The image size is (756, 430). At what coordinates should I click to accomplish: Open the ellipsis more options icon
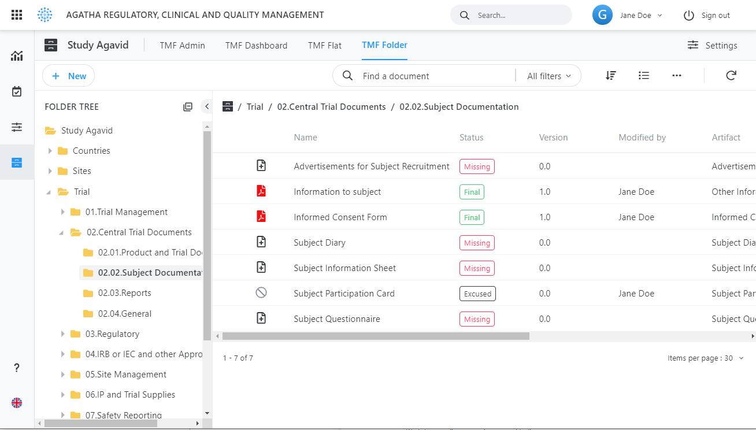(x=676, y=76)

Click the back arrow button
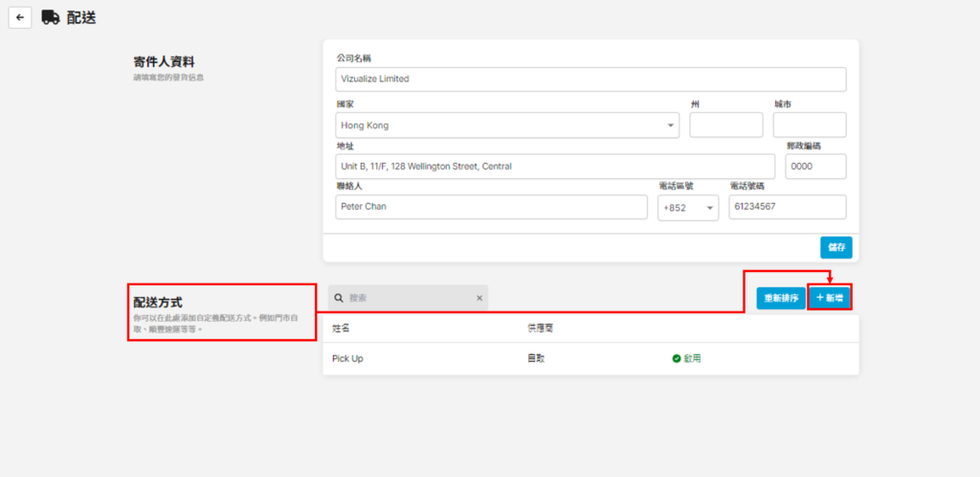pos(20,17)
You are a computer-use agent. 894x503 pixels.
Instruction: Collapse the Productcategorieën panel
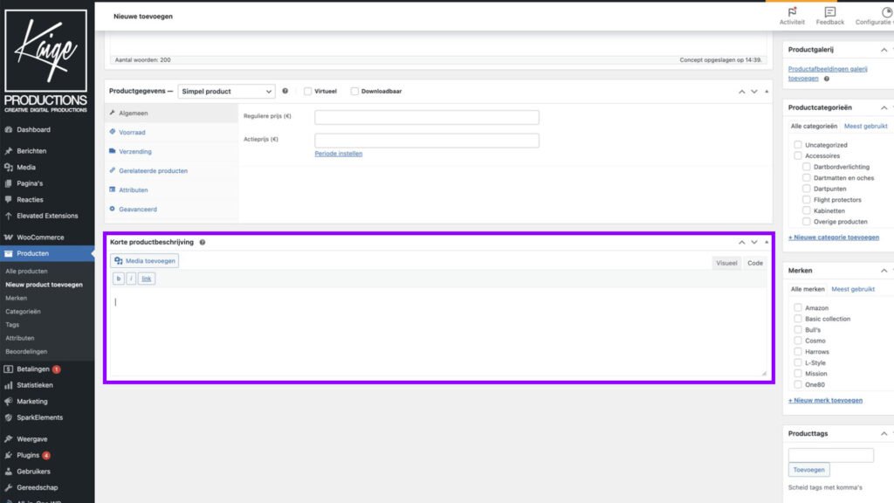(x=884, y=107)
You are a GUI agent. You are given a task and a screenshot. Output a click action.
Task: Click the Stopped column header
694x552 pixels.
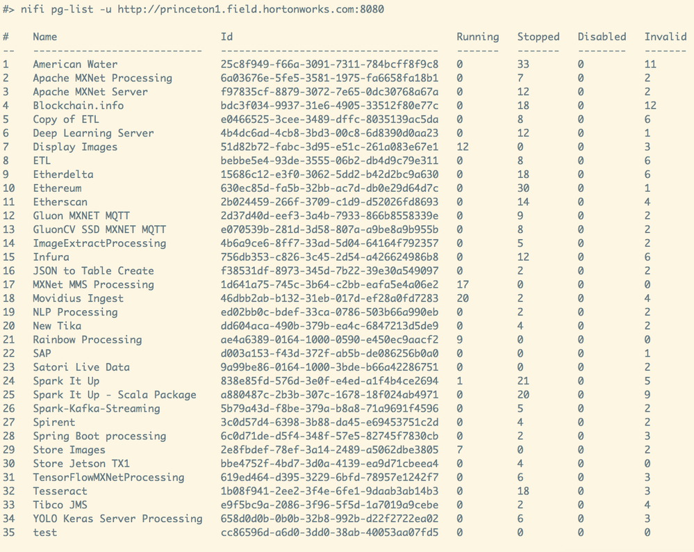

***

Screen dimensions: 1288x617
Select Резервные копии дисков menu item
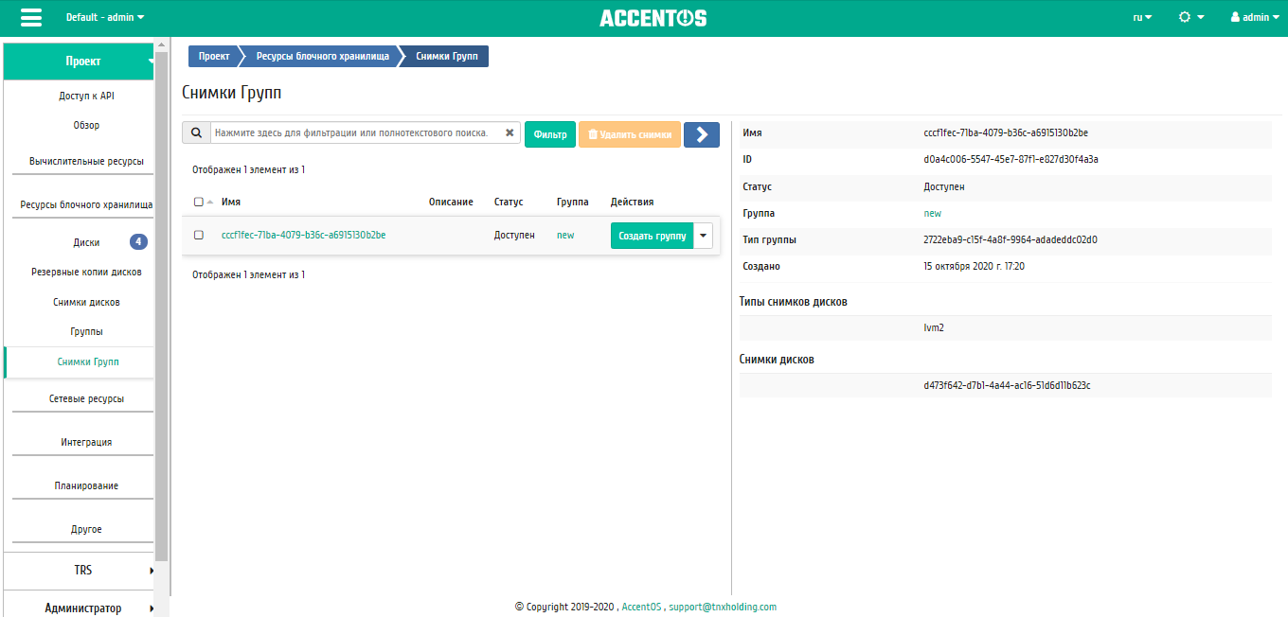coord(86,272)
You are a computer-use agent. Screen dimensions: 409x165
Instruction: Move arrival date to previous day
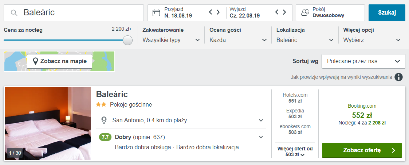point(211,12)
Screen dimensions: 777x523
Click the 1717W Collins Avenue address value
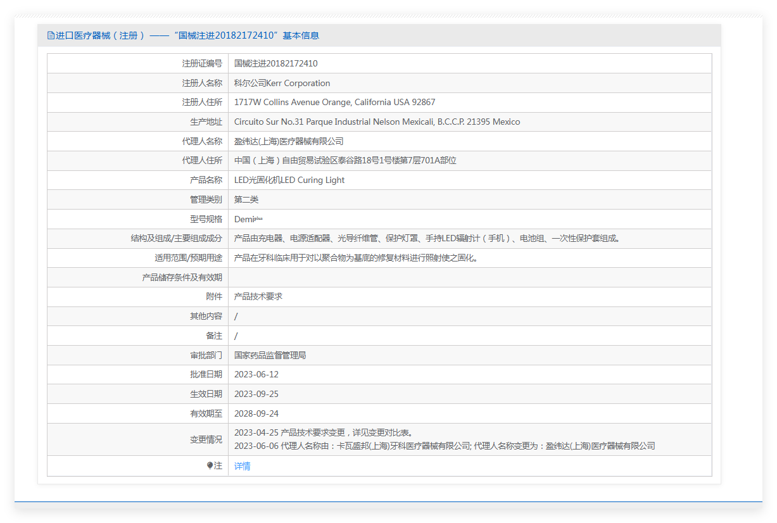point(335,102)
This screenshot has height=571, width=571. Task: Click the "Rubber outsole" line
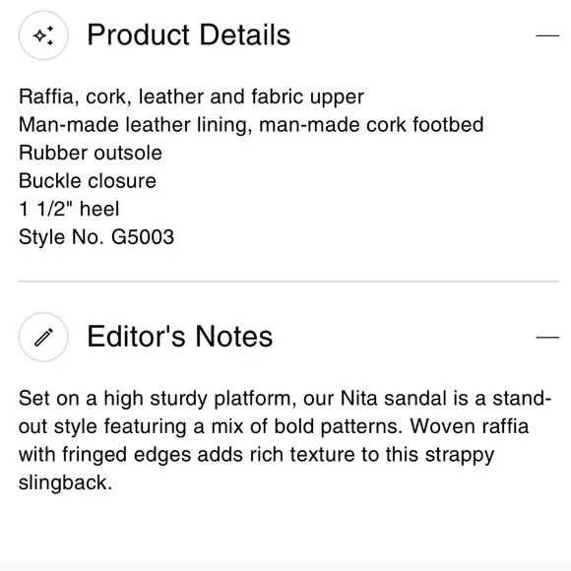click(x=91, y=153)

***

Problem details: Beginning with the line above that contains "Instruction: Collapse the" and finishing with the line that contains "694x552 pixels.", print those lines exactly and only. Skip all pictures.

Output for this task:
Instruction: Collapse the Productcategorieën panel
(x=884, y=107)
You are a GUI agent. You are given a task and a screenshot. Output a click action.
Task: Click the Stopped column header
694x552 pixels.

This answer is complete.